*TO BE DONE:* Name every distinct year that appears in the TCF Financial text below, and arrange them from earliest to latest.

*TEXT:*
****************
TCF Financial Corporation was a bank holding company based in Detroit, Michigan. The current incarnation of the company was formed by a 2019 merger between the former TCF, which was established in 1923 in Wayzata, Minnesota, and the Michigan-based Chemical Financial Corporation. In December 2020, TCF announced a merger with Huntington Bancshares.  It was announced on May 26, 2021, that TCF Bank will be required by the Department of Justice to sell off 13 branches in Michigan. These branches were purchased by Horizon Bank at the end of the third quarter. The final approval has been given for the merger and the merger was complete on June 9, 2021. The combined bank has $175 billion in assets.

History
The company traces its roots to both TCF Financial Corporation and Chemical Financial Corporation, which merged in 2019.

Chemical Financial Corporation
Chemical State Savings Bank was founded in 1917. 

In 1937, the headquarters of Chemical Bank was the site of the infamous bank robbery by Tony Chebatoris, which resulted in Chebatoris being the only man to receive the death penalty in the state of Michigan.

In 1964, the bank changed its name to Chemical Bank Trust.
****************
*SUPPLIED ENTRIES:*
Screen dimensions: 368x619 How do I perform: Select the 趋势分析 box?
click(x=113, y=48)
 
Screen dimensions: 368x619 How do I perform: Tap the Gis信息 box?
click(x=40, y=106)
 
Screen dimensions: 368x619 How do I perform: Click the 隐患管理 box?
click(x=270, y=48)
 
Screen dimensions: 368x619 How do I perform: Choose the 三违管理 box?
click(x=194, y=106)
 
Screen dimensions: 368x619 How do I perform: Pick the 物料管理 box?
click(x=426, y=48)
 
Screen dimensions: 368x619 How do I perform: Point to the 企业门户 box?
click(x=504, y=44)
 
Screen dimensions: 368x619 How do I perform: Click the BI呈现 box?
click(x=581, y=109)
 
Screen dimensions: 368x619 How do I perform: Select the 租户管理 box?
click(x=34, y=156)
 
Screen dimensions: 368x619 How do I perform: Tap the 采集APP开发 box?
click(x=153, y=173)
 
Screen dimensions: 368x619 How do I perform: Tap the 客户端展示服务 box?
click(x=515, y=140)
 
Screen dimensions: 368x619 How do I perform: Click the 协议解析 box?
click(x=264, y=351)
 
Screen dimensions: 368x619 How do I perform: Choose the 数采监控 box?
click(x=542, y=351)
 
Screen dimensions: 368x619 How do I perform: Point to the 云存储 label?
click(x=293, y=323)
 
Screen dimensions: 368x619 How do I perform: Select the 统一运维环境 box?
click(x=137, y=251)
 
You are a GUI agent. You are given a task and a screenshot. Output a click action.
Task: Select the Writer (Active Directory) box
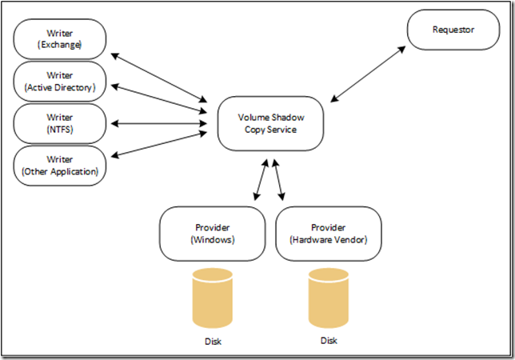(x=60, y=82)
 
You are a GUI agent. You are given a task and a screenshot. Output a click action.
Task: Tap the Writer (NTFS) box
(x=60, y=123)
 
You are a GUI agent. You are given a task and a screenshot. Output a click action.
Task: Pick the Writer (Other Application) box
(x=60, y=166)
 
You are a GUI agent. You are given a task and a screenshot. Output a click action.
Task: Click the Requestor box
(x=453, y=30)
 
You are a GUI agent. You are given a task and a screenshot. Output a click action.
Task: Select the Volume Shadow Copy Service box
(x=271, y=122)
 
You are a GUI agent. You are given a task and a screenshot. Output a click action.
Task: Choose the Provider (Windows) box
(x=213, y=233)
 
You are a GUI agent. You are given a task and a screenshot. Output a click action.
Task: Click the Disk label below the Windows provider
(x=214, y=342)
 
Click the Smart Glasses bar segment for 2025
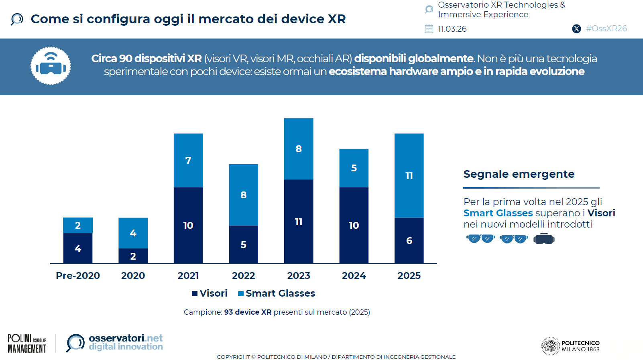coord(409,175)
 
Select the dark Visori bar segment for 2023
coord(299,222)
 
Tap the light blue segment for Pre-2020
coord(78,225)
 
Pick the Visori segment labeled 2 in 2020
coord(133,256)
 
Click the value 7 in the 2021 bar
coord(188,161)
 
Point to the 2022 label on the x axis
coord(243,276)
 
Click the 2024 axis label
coord(354,276)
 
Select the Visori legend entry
coord(210,293)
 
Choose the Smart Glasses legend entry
coord(277,293)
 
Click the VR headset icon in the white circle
coord(51,66)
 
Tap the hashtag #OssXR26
coord(606,28)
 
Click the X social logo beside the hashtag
coord(576,29)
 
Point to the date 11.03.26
coord(452,29)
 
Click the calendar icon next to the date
coord(429,29)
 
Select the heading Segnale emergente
coord(519,174)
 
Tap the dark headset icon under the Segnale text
coord(544,239)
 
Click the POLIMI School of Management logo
coord(27,344)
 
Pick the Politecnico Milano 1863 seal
coord(550,346)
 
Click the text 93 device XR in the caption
coord(248,312)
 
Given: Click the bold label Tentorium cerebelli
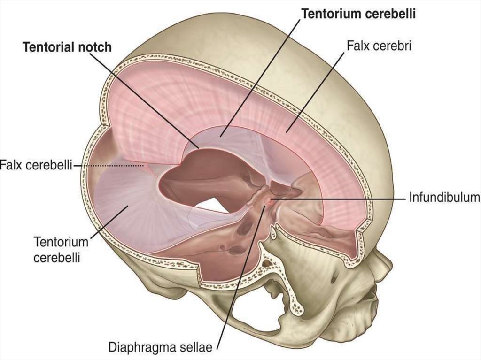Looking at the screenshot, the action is pos(359,14).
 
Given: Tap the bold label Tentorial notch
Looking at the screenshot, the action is pos(68,47).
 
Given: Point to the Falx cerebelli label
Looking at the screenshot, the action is pos(36,165).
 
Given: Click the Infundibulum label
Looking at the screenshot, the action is pos(444,197).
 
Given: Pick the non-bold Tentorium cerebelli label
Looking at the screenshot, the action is pos(61,250).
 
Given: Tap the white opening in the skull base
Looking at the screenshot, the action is pos(209,204).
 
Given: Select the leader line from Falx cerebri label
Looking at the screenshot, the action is pos(319,89).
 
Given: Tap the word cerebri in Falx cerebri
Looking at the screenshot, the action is pos(391,46).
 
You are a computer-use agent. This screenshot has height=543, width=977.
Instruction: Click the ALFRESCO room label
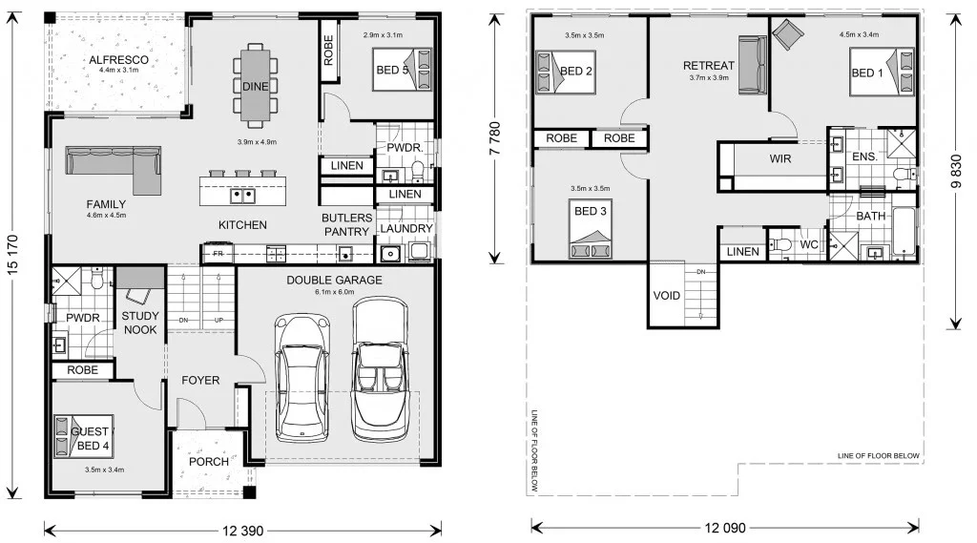tap(118, 60)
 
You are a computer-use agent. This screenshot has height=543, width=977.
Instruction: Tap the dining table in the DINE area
tap(255, 82)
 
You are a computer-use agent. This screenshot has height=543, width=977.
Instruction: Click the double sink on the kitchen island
tap(242, 196)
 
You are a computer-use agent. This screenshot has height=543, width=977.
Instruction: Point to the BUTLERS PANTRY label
tap(347, 224)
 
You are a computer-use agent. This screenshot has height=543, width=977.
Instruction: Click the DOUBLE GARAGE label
tap(334, 280)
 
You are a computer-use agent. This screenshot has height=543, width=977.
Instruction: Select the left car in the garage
tap(302, 378)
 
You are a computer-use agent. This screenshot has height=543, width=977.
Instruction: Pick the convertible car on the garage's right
tap(380, 369)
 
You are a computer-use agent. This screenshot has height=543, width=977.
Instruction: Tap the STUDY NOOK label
tap(140, 323)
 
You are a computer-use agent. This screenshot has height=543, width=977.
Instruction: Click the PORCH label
tap(209, 461)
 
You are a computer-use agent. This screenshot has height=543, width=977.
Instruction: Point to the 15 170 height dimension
tap(12, 255)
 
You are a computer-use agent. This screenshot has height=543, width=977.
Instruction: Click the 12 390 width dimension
tap(243, 532)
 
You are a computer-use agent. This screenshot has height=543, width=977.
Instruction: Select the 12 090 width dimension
tap(725, 528)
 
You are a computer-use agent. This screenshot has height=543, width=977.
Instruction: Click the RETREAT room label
tap(709, 66)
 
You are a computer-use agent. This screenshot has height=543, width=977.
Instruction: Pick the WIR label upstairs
tap(780, 159)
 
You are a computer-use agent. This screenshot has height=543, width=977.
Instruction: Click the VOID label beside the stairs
tap(666, 296)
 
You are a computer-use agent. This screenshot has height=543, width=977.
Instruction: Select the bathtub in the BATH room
tap(903, 231)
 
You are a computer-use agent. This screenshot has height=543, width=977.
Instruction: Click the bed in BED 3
tap(590, 228)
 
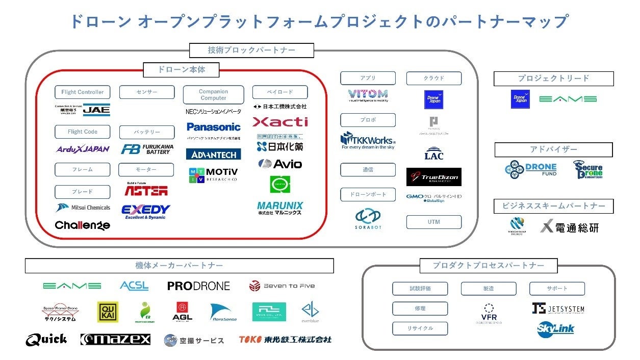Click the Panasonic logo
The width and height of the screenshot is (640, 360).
click(213, 127)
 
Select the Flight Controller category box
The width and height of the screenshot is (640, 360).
click(83, 92)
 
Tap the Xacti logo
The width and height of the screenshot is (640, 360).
click(280, 122)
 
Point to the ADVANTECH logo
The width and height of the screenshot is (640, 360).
click(213, 154)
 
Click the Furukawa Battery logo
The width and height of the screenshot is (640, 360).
click(147, 149)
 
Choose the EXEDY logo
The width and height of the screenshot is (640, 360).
click(146, 211)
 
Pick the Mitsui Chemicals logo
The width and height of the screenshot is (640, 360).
click(83, 208)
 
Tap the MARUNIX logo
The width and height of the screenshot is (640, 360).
click(280, 208)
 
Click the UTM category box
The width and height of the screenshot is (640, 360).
click(433, 222)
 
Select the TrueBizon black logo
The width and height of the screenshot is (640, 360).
click(433, 177)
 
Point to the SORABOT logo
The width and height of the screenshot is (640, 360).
click(368, 219)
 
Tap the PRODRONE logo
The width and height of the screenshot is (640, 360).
click(198, 286)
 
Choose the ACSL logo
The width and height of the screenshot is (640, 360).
click(134, 286)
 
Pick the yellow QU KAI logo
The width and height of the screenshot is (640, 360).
click(108, 312)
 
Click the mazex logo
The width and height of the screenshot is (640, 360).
click(115, 340)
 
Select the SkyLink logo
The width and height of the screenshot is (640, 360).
click(555, 329)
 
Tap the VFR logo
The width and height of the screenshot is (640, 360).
click(489, 313)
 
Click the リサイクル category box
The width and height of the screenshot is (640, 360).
click(420, 328)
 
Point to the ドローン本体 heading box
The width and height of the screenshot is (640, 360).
click(181, 70)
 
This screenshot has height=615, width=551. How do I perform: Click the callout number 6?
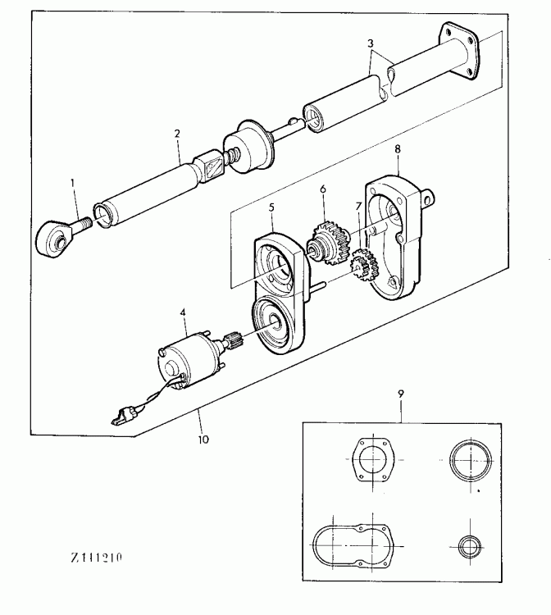click(x=322, y=189)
****************
*EXPECTED ANSWER:* 1917, 1923, 1937, 1964, 2019, 2020, 2021